■ REQUIREMENT ■
Across the material below, how many lines hold the word "Mechanisatie"? Only the number should be given.
◆ ◆ ◆ ◆
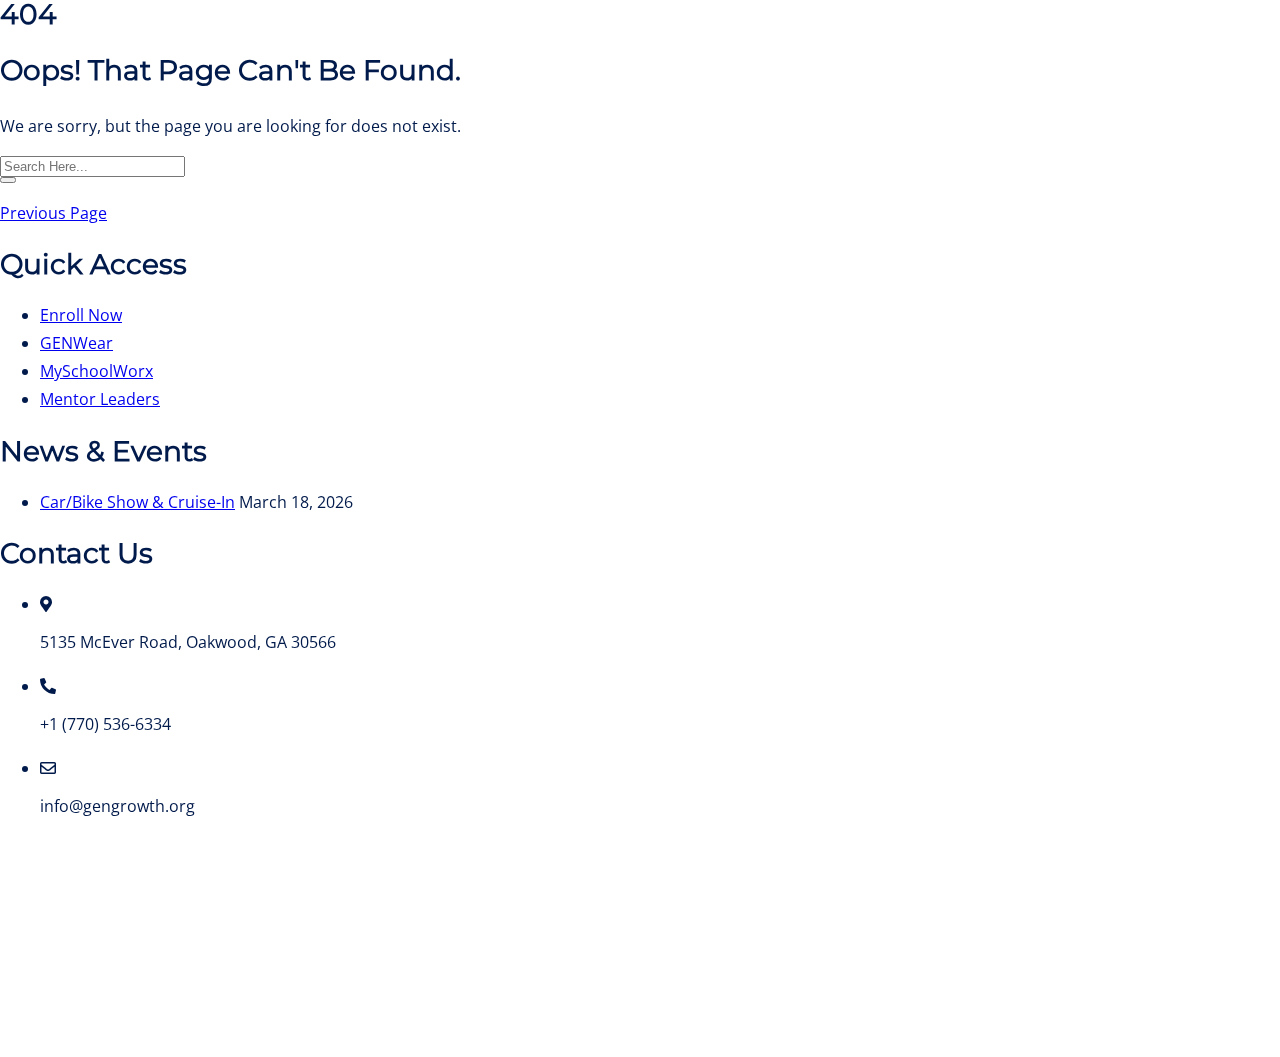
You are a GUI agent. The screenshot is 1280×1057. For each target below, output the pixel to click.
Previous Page (53, 213)
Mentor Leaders (100, 399)
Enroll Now (81, 315)
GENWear (76, 343)
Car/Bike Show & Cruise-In (137, 502)
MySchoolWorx (96, 371)
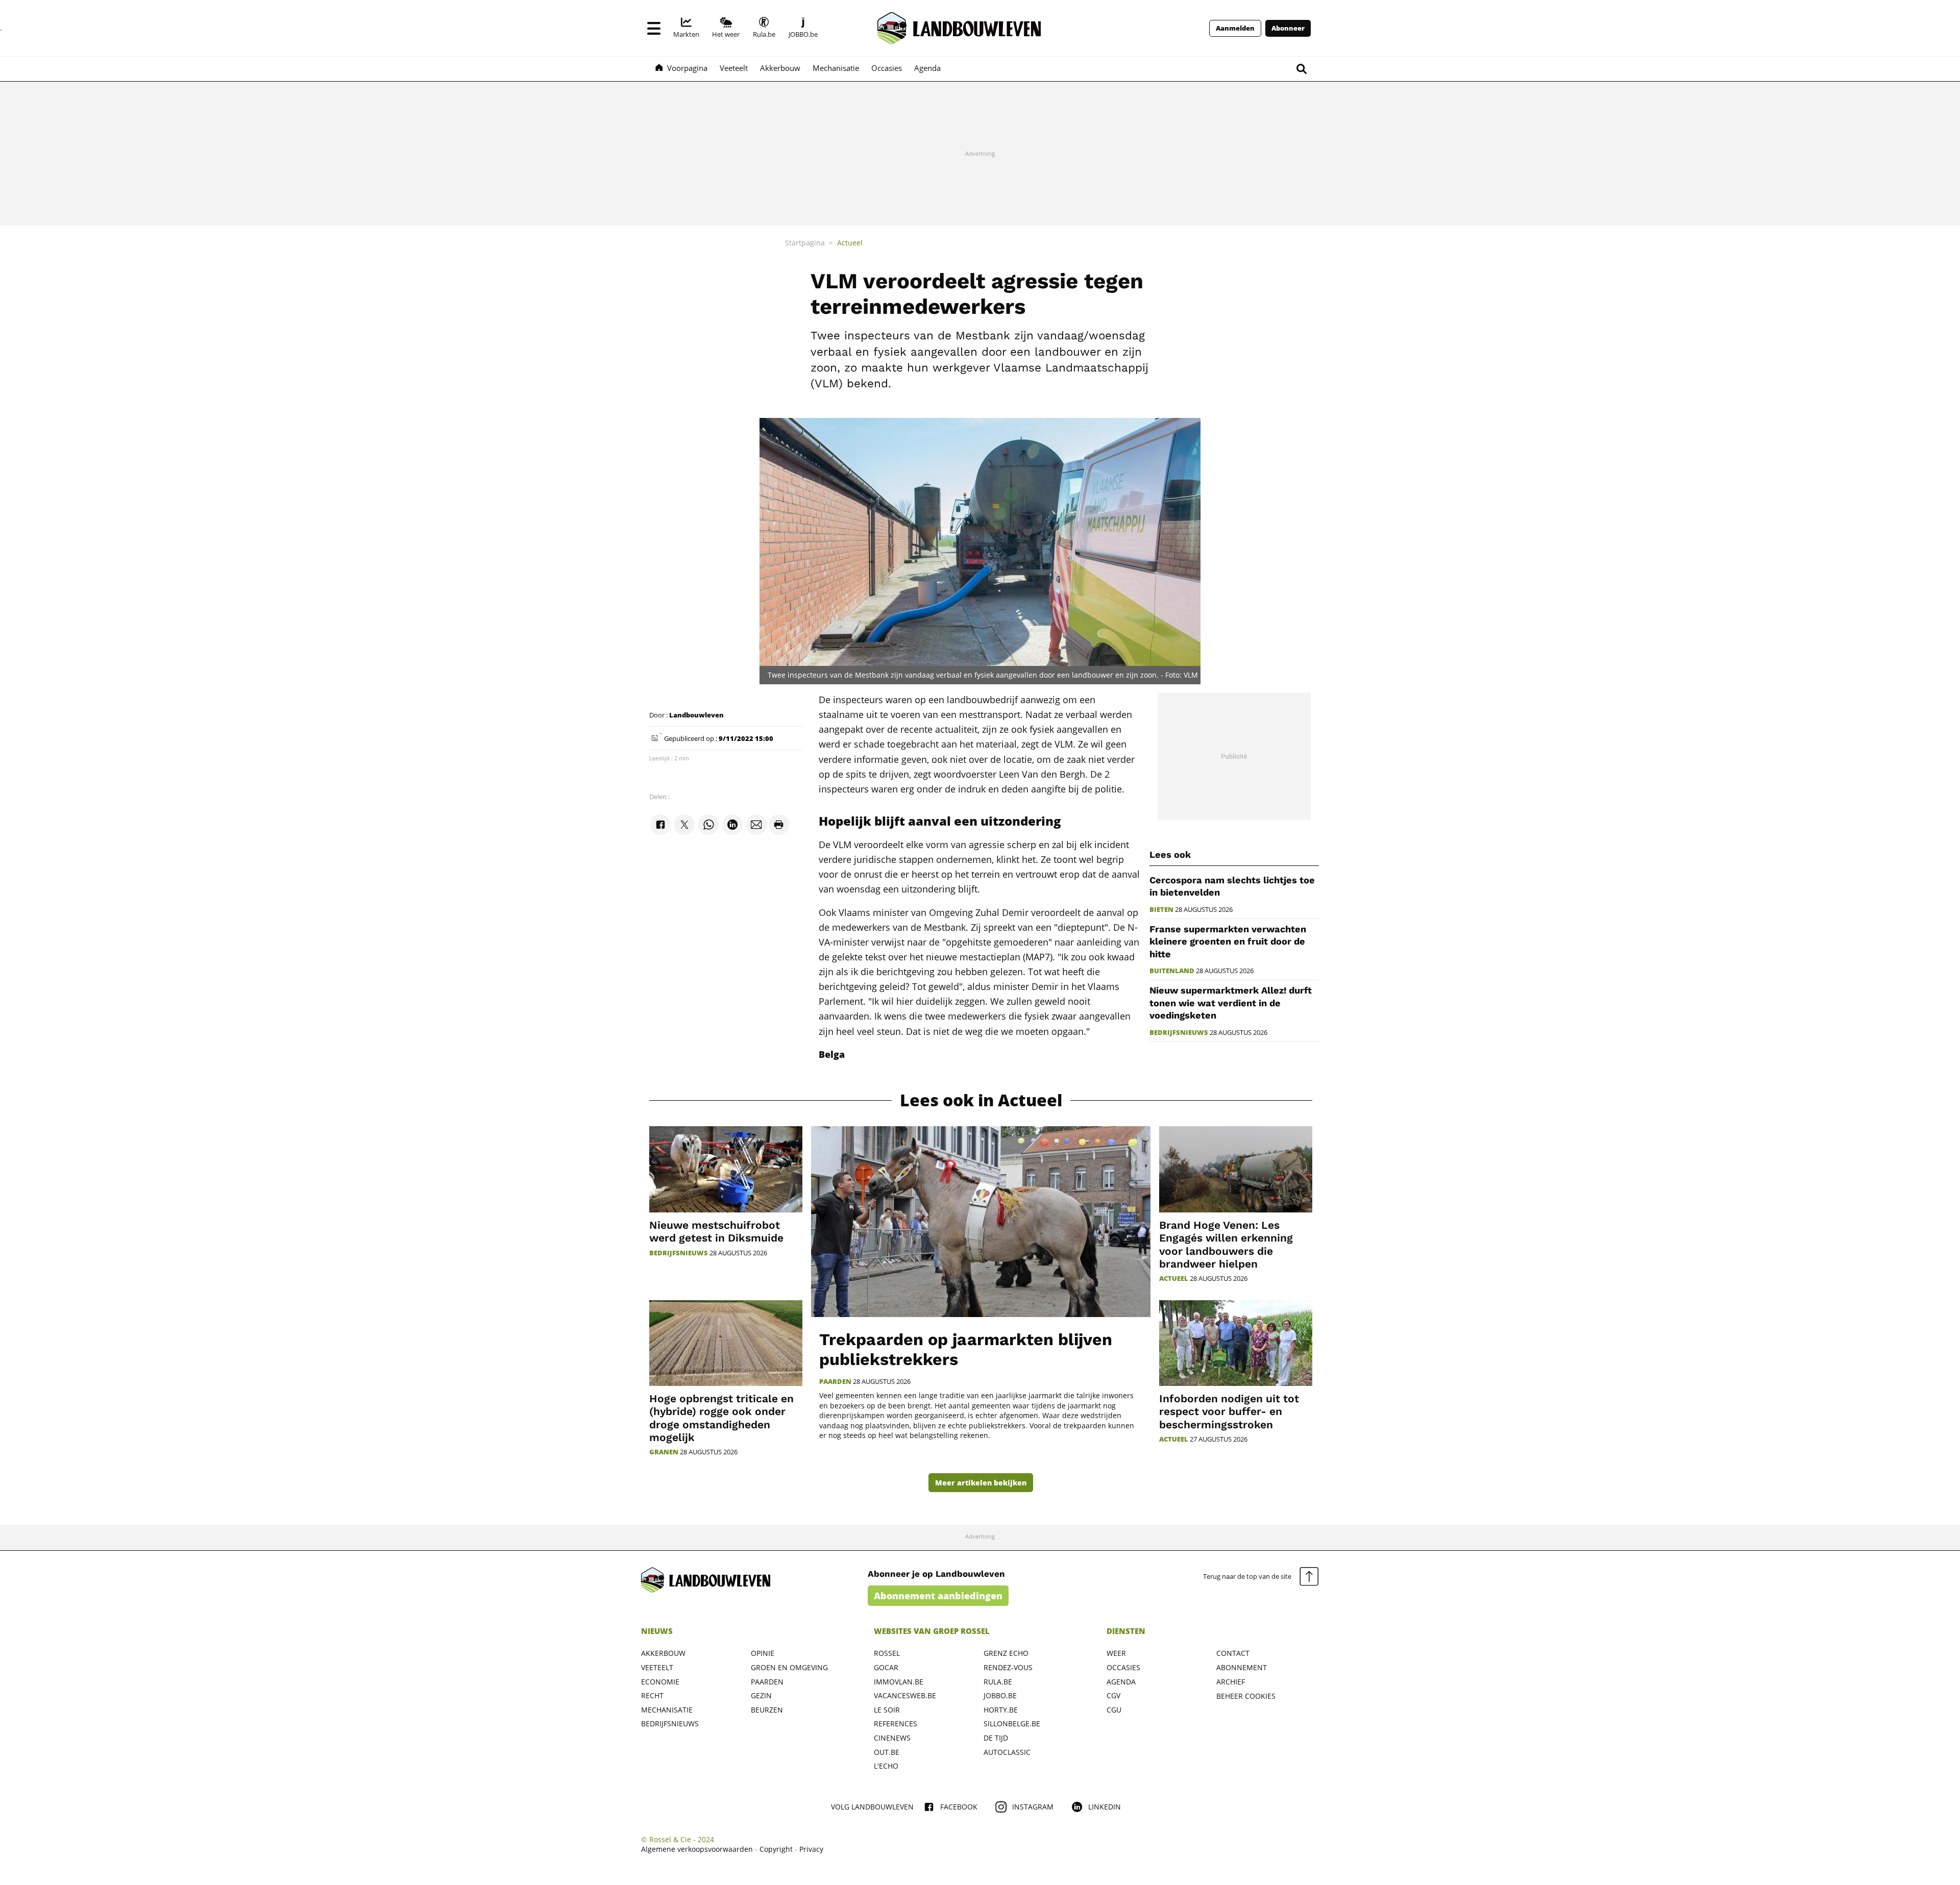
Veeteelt (657, 1667)
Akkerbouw (663, 1653)
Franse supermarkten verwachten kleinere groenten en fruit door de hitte (1227, 941)
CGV (1113, 1695)
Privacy (811, 1849)
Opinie (762, 1653)
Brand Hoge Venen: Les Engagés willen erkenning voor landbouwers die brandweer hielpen (1226, 1244)
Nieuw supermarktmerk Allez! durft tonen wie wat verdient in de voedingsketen (1230, 1003)
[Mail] (756, 824)
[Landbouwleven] (959, 28)
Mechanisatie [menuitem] (836, 68)
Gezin (761, 1695)
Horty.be (1001, 1710)
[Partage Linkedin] (732, 824)
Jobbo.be (1000, 1695)
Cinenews (892, 1738)
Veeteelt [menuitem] (734, 68)
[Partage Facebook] (660, 824)
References (895, 1723)
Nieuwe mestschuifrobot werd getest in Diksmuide (716, 1231)
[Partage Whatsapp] (708, 824)
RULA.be (998, 1681)
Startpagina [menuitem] (805, 242)
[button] (653, 28)
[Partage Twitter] (684, 824)
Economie (660, 1681)
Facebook (958, 1807)
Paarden (835, 1381)
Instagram (1033, 1807)
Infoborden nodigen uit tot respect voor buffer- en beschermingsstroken (1229, 1411)
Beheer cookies (1246, 1696)
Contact (1233, 1653)
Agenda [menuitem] (927, 68)
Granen (663, 1452)
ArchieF (1230, 1681)
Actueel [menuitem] (850, 242)
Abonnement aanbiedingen (938, 1596)
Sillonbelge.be (1012, 1723)
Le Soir (887, 1710)
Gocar (886, 1667)
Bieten (1161, 909)
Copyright (776, 1849)
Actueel (1173, 1278)
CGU (1114, 1710)
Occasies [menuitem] (886, 68)
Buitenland (1171, 970)
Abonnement (1241, 1667)
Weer (1116, 1653)
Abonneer (1288, 28)
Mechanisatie (667, 1710)
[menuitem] (686, 28)
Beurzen (767, 1710)
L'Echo (886, 1766)
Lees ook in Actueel (981, 1100)
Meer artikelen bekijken (980, 1482)
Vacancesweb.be (905, 1695)
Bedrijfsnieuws (1178, 1032)
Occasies (1123, 1667)
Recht (652, 1695)
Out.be (886, 1752)
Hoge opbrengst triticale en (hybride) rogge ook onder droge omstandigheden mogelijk (721, 1418)
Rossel (887, 1653)
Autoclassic (1007, 1752)
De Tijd (996, 1738)
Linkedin (1104, 1807)
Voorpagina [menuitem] (687, 68)
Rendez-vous (1008, 1667)
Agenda (1121, 1681)
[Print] (779, 824)
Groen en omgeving (789, 1667)
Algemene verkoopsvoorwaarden (697, 1849)
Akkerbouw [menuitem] (780, 68)
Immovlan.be (898, 1681)
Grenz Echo (1006, 1653)
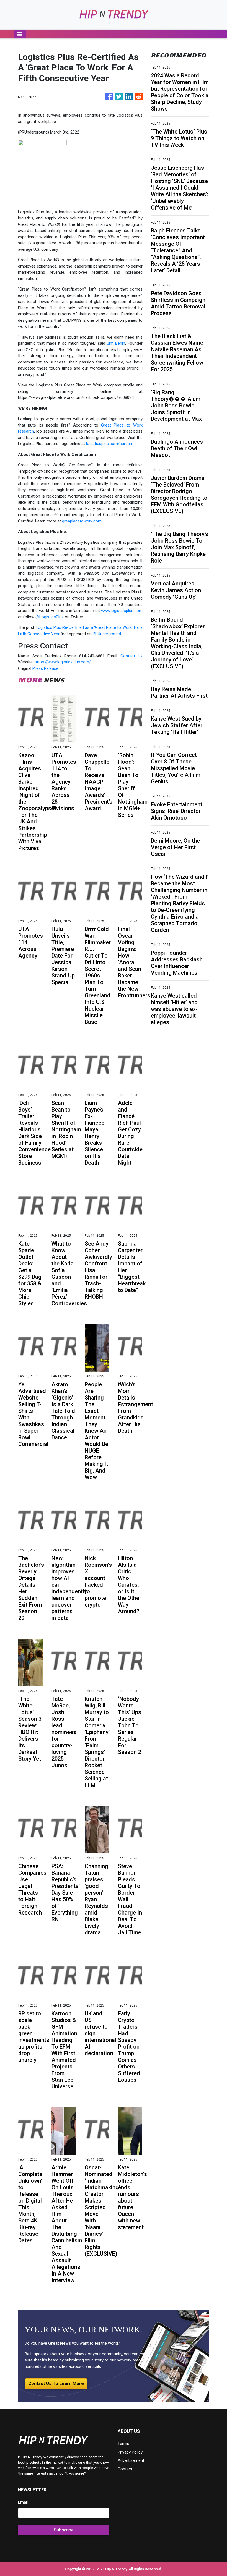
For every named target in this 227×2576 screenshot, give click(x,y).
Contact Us (131, 655)
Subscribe (64, 2530)
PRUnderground (107, 633)
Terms (123, 2443)
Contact (125, 2469)
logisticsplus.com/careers (109, 443)
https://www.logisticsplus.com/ (63, 662)
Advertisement (131, 2460)
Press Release (45, 668)
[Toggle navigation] (20, 34)
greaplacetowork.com (82, 521)
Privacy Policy (130, 2452)
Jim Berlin (116, 343)
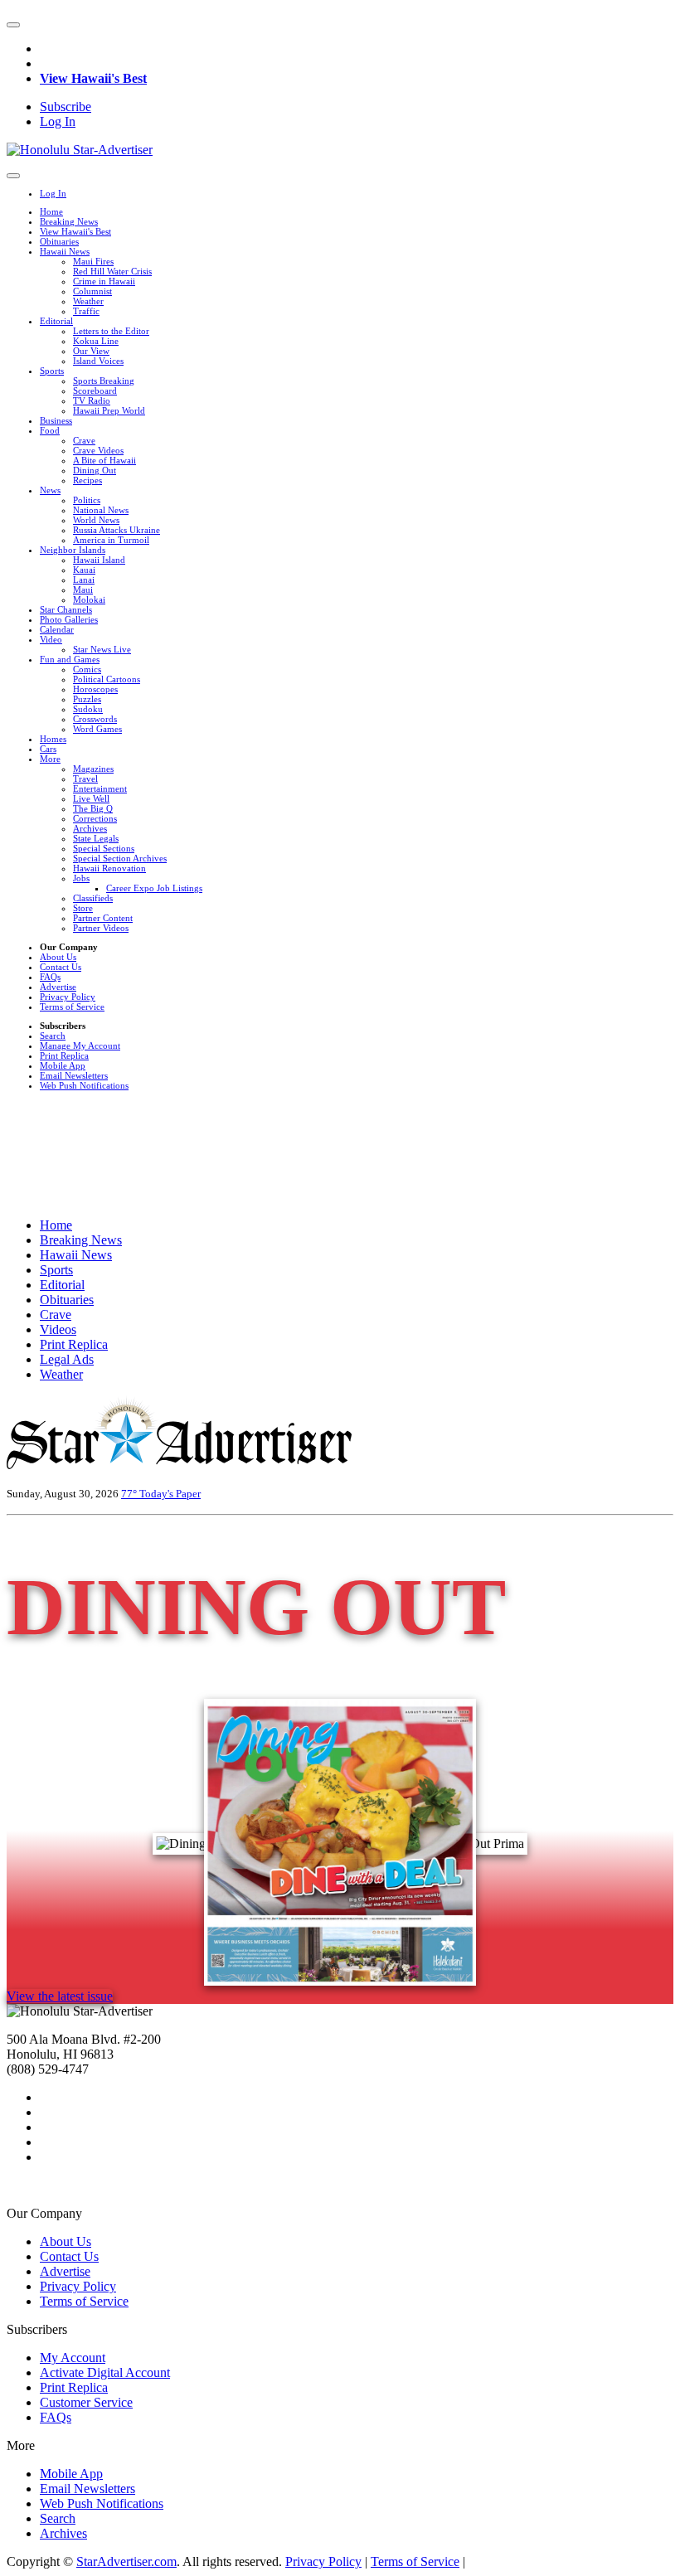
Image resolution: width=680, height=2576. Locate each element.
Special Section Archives (120, 858)
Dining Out (94, 470)
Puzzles (87, 699)
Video (51, 639)
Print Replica (64, 1055)
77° (130, 1493)
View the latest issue (60, 1996)
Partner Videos (101, 928)
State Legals (96, 838)
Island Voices (98, 361)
◆ ◆ ◆ ◆
■ SOLUTION TO THIS EXERCISE ■
2